Abstract

Our goal was to determine the efficacy of a dedicated protocol for pancreatic MRI using fat suppression, oblique plane orientation, and barium as an oral contrast agent. Fifty-two patients were enrolled in our study. In each patient, the stomach and duodenum were opacified with 300 ml oral barium. In all patients conventional SE T1- and T2-weighted images and fat-suppressed axial and oblique T1-weighted images of the upper abdomen and the pancreas, respectively, were obtained. The different T1-weighted sequences were compared for visualization of the pancreas and for lesion conspicuity. Oblique images were obtained in a plane parallel to the overall axis of the pancreas.
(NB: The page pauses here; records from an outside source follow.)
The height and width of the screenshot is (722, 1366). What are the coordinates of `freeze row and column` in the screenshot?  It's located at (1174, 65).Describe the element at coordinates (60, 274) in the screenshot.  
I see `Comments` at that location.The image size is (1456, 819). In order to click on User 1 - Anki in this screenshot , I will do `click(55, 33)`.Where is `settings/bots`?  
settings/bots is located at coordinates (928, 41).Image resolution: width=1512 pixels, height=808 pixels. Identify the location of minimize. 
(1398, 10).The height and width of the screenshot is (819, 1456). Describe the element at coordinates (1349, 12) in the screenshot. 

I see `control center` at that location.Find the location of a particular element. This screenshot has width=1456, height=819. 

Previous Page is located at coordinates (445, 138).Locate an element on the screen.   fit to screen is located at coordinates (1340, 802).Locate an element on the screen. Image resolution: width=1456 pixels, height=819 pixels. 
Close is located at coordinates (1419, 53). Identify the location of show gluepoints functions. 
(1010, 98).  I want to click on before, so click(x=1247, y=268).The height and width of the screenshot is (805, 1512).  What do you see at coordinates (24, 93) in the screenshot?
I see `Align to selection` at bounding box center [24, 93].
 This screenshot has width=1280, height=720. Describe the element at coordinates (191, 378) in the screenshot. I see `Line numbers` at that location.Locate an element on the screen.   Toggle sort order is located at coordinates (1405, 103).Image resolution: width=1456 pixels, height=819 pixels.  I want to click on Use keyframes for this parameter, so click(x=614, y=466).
All sequences were qualitatively assessed by two independent blinded readers and statistically compared. The combination of fat suppression and oblique imaging significantly improved the visualization of the different anatomic portions of the normal pancreas as well as pathologic findings in the pancreas in 70-92% of the cases compared with conventional axial T1-weighted imaging (p < 0.001) and in 52-75% of the cases compared with axial fat-suppressed T1-weighted imaging (p < 0.001), respectively. Increased image noise and blurring artifacts resulted in slight image degradation after Gd-DTPA administration. Barium as a duodenal contrast agent was beneficial for delineation of the pancreatic head from the adjacent bowel structures. In pancreatic imaging, fat-suppressed T1-weighted imaging is superior to conventional T1-weighted imaging, and oblique imaging is superior to axial imaging. Intravenous Gd-DTPA administration was useful only in selected cases.